The Bible, both Old Testament and New, is full of examples of people in which this process has occurred. The next nine posts in this series will discuss some of these examples in detail: Cain, Esau, the Pharaoh who opposed Moses, Balaam, King Saul, King Zedekiah, Judas Iscariot, Ananias and Sapphira, and Simon the Sorcerer in Samaria. What all of these had in common, as will be seen in the more detailed posts to follow, is some knowledge of God, a decision to approach God on their own terms which led to an outward sin, and defective "repentance" that left them in their "dead works" rather than in the "better things" that accompany salvation. For these, who have gone their own way into a defective "repentance" that seeks merely to "fix" their life and be relieved of consequences rather than to accept God's life, the warning of Hebrews 6:4-8 is obviously true:

4 For concerning those who were once enlightened and tasted of the heavenly gift, and were made partakers of the Holy Spirit, 5 and tasted the good word of God, and the powers of the age to come, 6 and then fell away, it is impossible to renew them again to repentance (metanoian); seeing they crucify the Son of God for themselves again, and put him to open shame. 7 For the land which has drunk the rain that comes often on it, and produces a crop suitable for them for whose sake it is also tilled, receives blessing from God; 8 but if it bears thorns and thistles, it is rejected and near being cursed, whose end is to be burned.
Hebrews 6:4-8 (WEB)

There comes a point at which God, after repeatedly offering a person a relationship on his terms--i.e., we must accept His life--will cease to accept defective repentance and allow that person to become hardened.
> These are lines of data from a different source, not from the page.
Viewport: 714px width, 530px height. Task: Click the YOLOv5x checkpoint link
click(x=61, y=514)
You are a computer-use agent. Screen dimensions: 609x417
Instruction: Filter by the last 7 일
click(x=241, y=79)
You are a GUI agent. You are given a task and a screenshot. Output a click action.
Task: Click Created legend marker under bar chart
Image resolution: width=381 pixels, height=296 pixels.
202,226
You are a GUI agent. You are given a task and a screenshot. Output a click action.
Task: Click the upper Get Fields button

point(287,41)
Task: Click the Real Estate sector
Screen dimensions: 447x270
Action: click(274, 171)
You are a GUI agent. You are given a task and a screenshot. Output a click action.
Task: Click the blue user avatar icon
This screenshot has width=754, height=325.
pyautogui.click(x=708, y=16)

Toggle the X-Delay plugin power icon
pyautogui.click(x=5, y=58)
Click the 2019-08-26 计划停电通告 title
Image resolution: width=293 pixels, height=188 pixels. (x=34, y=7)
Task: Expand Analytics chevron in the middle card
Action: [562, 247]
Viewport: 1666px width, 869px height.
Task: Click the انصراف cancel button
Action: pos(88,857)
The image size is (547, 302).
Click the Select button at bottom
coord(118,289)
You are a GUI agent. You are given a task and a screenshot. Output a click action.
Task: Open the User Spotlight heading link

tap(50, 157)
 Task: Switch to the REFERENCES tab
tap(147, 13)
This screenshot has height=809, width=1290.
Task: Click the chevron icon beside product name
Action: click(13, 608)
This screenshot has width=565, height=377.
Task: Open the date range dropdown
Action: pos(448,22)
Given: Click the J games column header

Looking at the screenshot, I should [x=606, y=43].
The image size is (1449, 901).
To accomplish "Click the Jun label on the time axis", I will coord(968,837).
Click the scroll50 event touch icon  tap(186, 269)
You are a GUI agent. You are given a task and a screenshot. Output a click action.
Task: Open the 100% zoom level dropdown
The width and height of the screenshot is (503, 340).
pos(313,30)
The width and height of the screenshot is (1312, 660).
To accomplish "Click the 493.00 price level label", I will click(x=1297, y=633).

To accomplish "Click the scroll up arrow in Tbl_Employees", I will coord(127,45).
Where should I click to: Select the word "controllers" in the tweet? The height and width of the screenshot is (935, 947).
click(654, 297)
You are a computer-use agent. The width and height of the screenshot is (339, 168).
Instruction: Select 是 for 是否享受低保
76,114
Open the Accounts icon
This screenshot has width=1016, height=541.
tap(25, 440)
There comes a point at which a decision must be made. If, at that point, one decides to "fall away" from the relationship God offers--the Greek word here, parapiptō, has the sense of abandoning, disavowing or disassociating from a former relationship--God will honor that person's choice. At that point, it becomes impossible to "renew" to repentance someone who has repeatedly refused true repentance and relationship with God on His terms. Therefore, it is vitally important to truly repent from "dead works" and show diligence in the things that accompany salvation.

The examples to be discussed in the next nine posts will clarify this.